10

How can I remove all fields that are null from all documents of a given collection?


I have a collection of documents such as:

{
    'property1': 'value1',
    'property2': 'value2',
    ...
}

but each document may have a null entry instead of a value entry.

I would like to save disk space by removing all null entries.
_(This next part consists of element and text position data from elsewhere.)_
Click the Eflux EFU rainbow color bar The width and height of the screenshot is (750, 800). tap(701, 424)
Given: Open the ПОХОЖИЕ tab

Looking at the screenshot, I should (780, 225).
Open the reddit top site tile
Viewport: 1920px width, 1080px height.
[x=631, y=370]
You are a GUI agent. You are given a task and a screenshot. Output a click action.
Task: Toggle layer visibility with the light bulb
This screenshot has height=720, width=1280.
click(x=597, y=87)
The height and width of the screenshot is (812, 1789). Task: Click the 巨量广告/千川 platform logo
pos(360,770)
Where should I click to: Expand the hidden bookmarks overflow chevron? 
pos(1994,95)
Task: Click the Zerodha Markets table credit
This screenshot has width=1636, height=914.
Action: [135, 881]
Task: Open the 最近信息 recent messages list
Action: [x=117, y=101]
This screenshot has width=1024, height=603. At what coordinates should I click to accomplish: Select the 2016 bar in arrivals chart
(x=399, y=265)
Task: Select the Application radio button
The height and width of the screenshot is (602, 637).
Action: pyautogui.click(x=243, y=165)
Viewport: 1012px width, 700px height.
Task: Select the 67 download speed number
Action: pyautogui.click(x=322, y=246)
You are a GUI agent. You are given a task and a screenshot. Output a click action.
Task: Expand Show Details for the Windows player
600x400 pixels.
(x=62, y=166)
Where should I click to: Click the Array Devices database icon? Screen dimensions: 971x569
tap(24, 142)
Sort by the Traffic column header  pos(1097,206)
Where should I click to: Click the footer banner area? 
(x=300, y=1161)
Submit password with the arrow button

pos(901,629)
The existence of the null entries does not contain any information in my case because I know the format of the JSON document a priori.

Xavier Guihot
  • 54,987
  • 21
  • 291
  • 190
Till Hoffmann
  • 9,479
  • 6
  • 46
  • 64

6 Answers6

15

Starting Mongo 4.2, db.collection.update() can accept an aggregation pipeline, finally allowing the removal of a field based on its value:

// { _id: ObjectId("5d0e8...d2"), property1: "value1", property2: "value2" }
// { _id: ObjectId("5d0e8...d3"), property1: "value1", property2: null, property3: "value3" }
db.collection.update(
  {},
  [{ $replaceWith: {
    $arrayToObject: {
      $filter: {
        input: { $objectToArray: "$$ROOT" },
        as: "item",
        cond: { $ne: ["$$item.v", null] }
      }
    }
  }}],
  { multi: true }
)
// { _id: ObjectId("5d0e8...d2"), property1: "value1", property2: "value2" }
// { _id: ObjectId("5d0e8...d3"), property1: "value1", property3: "value3" }

In details:

  • The first part {} is the match query, filtering which documents to update (in our case all documents).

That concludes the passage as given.